[Stored items]
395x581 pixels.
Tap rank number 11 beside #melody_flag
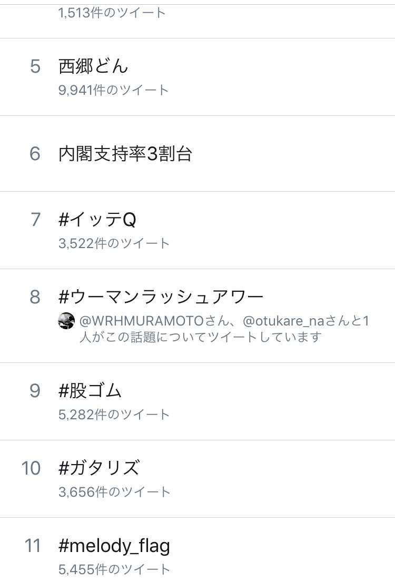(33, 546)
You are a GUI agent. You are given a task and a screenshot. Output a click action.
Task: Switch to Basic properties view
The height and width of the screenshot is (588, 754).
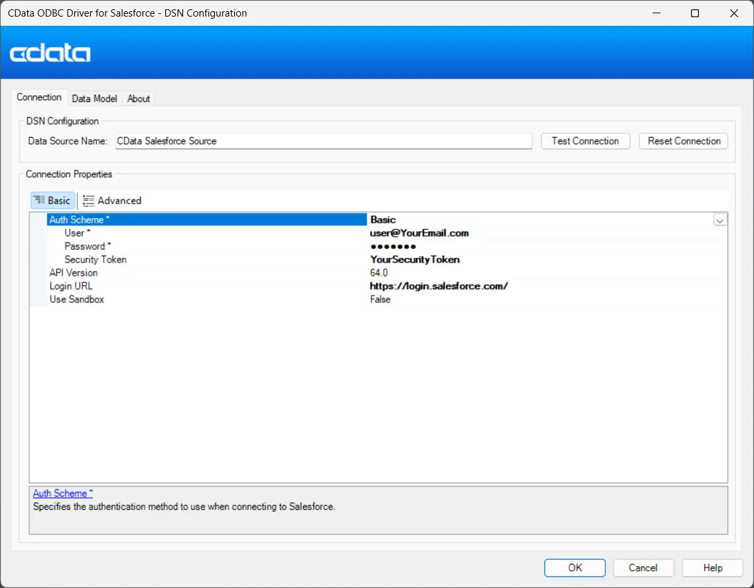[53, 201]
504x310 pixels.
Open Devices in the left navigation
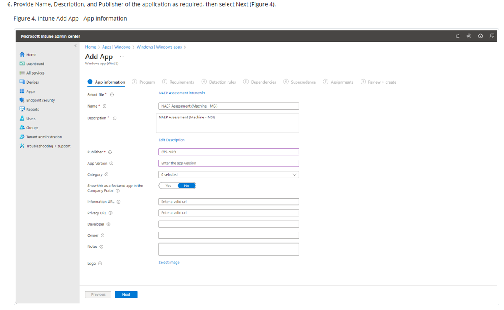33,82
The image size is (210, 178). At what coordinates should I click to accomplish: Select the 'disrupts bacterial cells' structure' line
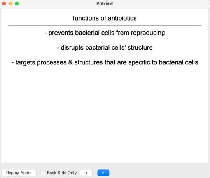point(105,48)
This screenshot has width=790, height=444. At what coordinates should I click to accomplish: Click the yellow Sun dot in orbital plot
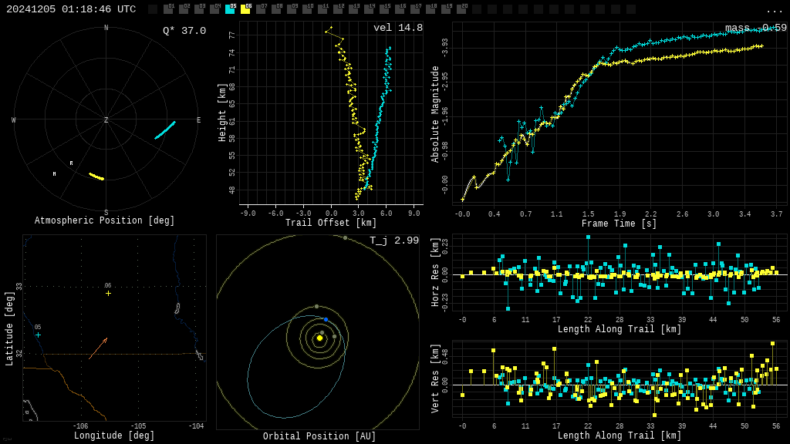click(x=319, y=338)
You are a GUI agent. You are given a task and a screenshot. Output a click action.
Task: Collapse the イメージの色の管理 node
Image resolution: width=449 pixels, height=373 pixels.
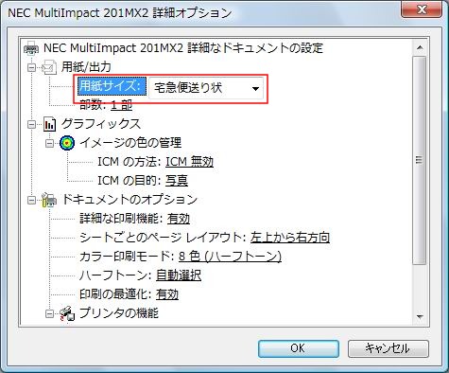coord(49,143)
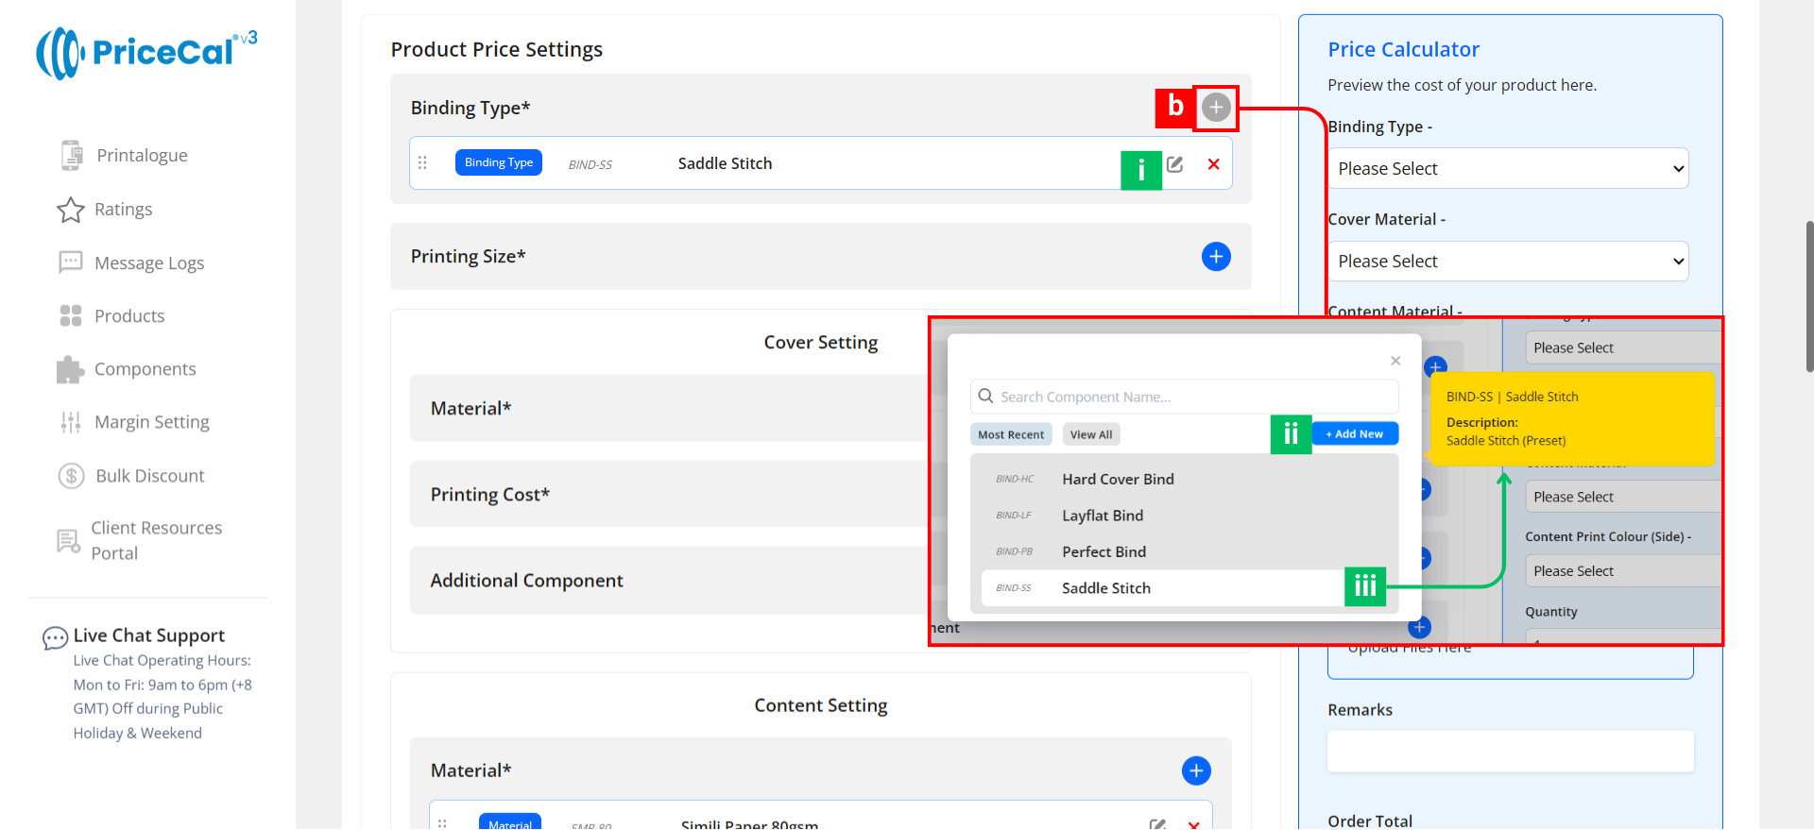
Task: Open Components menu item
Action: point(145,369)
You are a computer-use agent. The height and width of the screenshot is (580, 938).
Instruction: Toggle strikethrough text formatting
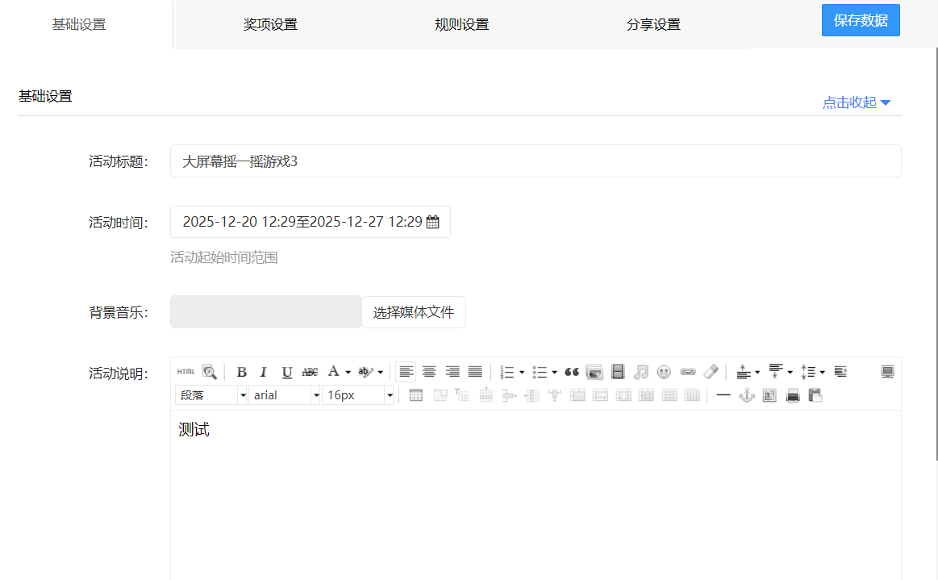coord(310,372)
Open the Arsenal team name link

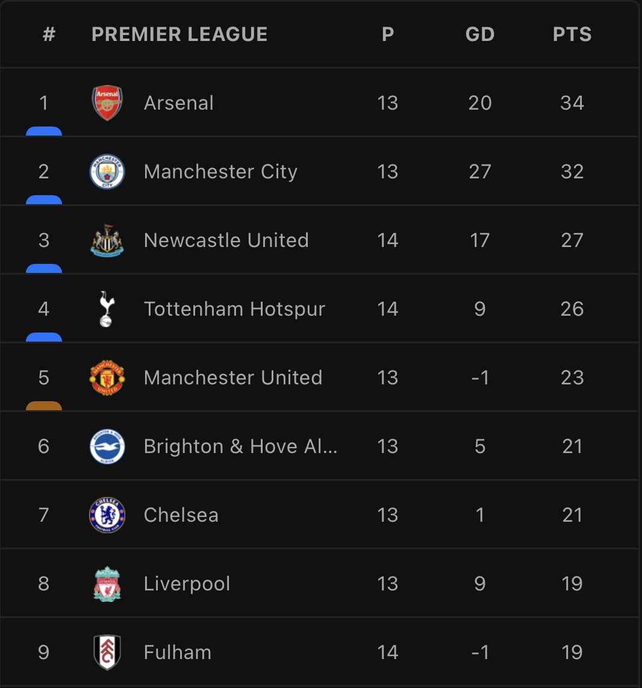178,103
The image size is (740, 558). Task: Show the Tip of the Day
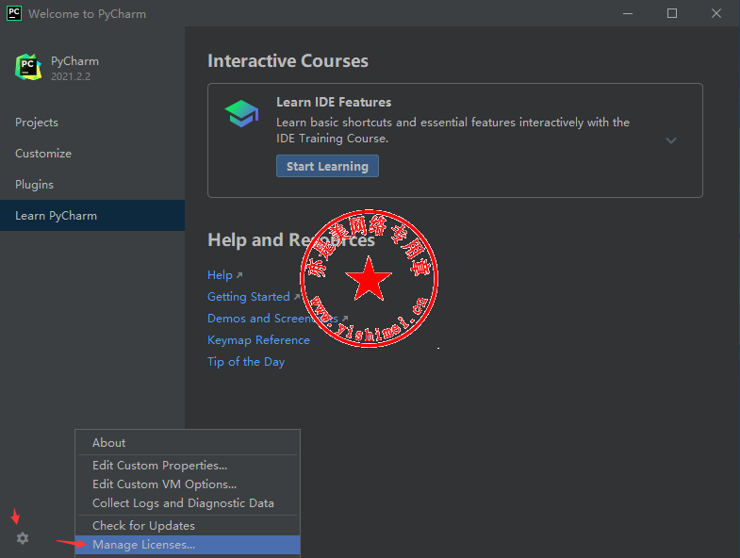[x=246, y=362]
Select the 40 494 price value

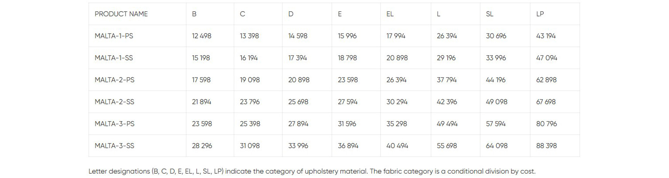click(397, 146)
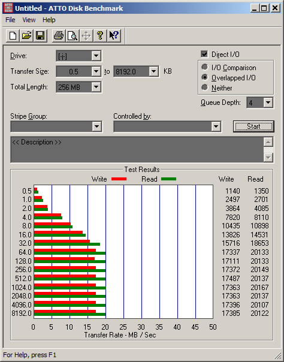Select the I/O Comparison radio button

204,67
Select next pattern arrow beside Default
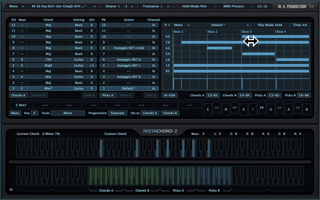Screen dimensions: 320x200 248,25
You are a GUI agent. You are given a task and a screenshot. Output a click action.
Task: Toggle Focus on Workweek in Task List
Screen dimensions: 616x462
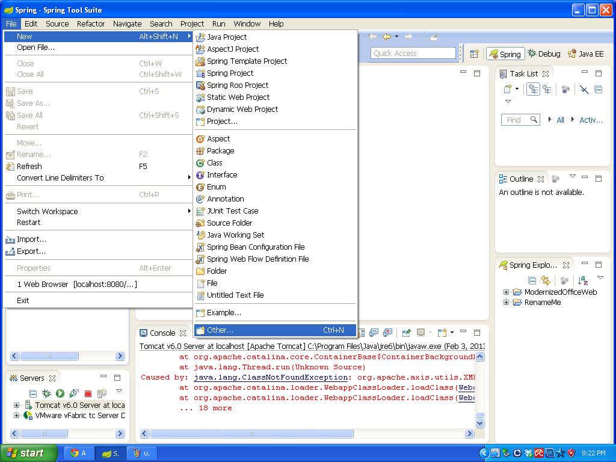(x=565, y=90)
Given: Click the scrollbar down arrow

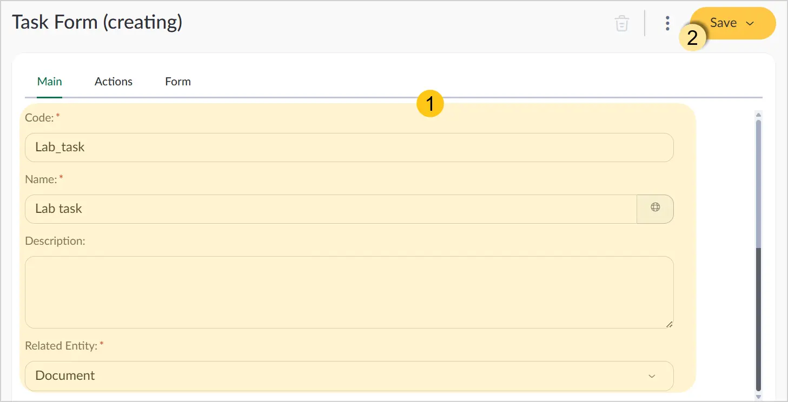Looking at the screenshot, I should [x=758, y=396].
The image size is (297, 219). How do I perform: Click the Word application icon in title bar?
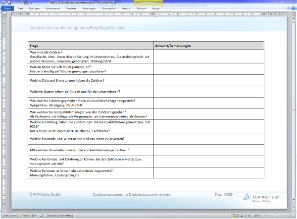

_TASK REQUIREMENTS:_ Set down every record word for word and leave out the pictures.

_SOLVED EXERCISE:_
395x581 pixels.
Tap rank number 11 beside #melody_flag
(33, 546)
You are a GUI agent. You are given a task and a screenshot. Output a click action.
Task: Switch to Basic properties view
The height and width of the screenshot is (588, 754).
[53, 201]
504x310 pixels.
Open Devices in the left navigation
33,82
The image size is (210, 178). At what coordinates should I click to accomplish: Select the 'disrupts bacterial cells' structure' line
point(105,48)
This screenshot has width=790, height=444. At what coordinates should I click to accomplish: Click the yellow Sun dot in orbital plot
click(x=319, y=338)
You are a GUI agent. You are given a task and a screenshot. Output a click action.
Task: Collapse the イメージの色の管理 node
Image resolution: width=449 pixels, height=373 pixels.
coord(49,143)
Task: Open Components menu item
Action: point(145,369)
You are a computer-use agent. The height and width of the screenshot is (580, 938).
Instruction: Toggle strikethrough text formatting
coord(310,372)
Open the Arsenal team name link

178,103
The image size is (740, 558). Task: Show the Tip of the Day
[x=246, y=362]
Select the 40 494 price value

click(397, 146)
Select the I/O Comparison radio button

204,67
Select next pattern arrow beside Default
Screen dimensions: 320x200 248,25
You are a GUI agent. You are given a task and a screenshot. Output a click action.
Task: Toggle Focus on Workweek in Task List
Screen dimensions: 616x462
(x=565, y=90)
Given: Click the scrollbar down arrow

Looking at the screenshot, I should [x=758, y=396].
The image size is (297, 219). How do I perform: Click the Word application icon in title bar?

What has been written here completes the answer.